De Raad van State is in zijn advies bij het wetsvoorstel echter nog steeds negatief omdat de uitgangspunten van de Wro met het medebewind doorkruist zouden worden, en een overtuigende motivering daartoe in het wetsvoorstel ontbreekt. De minister stelt in reactie daarop (zie nader rapport, 32 821, nr. 4) dat het provinciaal medebewind geen doorkruising van de uitgangspunten van de Wro is, maar een onderdeel daarvan.

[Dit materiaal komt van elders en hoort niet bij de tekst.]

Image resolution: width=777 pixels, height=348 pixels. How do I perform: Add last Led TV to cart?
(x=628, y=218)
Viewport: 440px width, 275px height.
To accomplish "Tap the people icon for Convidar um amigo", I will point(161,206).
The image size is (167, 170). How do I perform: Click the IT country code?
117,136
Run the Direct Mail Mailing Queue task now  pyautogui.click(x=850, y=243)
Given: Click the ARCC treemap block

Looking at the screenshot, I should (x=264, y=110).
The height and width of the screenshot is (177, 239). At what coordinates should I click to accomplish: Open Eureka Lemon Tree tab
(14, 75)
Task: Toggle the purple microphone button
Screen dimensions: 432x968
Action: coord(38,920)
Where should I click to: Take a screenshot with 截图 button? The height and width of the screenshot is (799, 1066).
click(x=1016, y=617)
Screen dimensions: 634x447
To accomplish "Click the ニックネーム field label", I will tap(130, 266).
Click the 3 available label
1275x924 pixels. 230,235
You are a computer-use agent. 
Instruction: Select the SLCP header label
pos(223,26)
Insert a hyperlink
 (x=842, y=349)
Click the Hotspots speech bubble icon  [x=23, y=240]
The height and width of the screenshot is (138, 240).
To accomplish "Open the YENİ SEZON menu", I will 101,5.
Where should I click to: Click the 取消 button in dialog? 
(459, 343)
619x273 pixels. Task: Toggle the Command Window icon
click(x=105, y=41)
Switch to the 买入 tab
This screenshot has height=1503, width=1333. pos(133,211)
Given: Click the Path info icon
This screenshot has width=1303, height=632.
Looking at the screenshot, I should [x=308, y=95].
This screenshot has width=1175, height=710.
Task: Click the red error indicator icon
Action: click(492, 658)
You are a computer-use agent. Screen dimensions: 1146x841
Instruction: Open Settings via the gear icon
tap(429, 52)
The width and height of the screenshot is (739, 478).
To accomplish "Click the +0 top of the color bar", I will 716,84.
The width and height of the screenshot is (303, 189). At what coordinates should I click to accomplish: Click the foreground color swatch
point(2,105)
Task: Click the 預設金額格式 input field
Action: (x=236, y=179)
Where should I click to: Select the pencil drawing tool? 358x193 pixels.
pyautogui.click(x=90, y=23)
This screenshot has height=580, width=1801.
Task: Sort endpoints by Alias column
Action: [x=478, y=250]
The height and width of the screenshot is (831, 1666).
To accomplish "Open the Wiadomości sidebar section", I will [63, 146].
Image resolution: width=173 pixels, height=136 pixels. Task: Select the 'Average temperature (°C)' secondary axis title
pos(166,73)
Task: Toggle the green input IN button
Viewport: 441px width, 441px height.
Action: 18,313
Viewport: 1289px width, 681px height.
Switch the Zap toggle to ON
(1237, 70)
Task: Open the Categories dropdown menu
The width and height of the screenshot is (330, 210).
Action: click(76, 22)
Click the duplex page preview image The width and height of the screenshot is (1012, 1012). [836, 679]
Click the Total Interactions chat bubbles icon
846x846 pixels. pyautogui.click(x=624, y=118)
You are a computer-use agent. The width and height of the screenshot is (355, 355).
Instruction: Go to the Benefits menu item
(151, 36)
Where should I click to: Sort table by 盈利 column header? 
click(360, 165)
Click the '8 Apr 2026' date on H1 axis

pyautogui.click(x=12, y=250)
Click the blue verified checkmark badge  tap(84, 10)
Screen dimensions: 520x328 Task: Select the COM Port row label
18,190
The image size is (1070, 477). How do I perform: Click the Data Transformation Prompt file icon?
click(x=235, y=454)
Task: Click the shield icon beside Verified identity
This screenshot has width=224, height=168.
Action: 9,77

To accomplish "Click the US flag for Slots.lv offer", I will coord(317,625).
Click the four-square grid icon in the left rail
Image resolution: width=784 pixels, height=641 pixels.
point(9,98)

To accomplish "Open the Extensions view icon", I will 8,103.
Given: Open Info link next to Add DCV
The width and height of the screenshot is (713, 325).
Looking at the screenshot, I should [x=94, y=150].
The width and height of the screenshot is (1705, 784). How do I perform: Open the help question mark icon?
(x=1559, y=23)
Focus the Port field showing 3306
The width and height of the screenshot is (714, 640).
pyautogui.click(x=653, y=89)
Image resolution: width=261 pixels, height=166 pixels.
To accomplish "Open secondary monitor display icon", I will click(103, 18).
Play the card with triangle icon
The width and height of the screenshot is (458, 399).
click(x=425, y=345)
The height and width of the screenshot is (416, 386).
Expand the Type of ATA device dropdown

Inmiddels is het verslag van de leden van de Kamercommissie Infrastructuur en Milieu gepubliceerd (32 821, nr. 5). Ook deze leden zijn in meerderheid kritisch ten aanzien van de vraag of medebewind het juiste instrument is om de gestelde doelen te bereiken. Diverse fracties hebben bovendien in reactie op de door de minister uitgesproken verwachting dat zich slechts zeer incidenteel situaties zullen voordoen waarvoor ontheffingen verleend zouden moeten worden, gevraagd om voorbeelden van dergelijke situaties. De bal ligt dus weer bij de minister.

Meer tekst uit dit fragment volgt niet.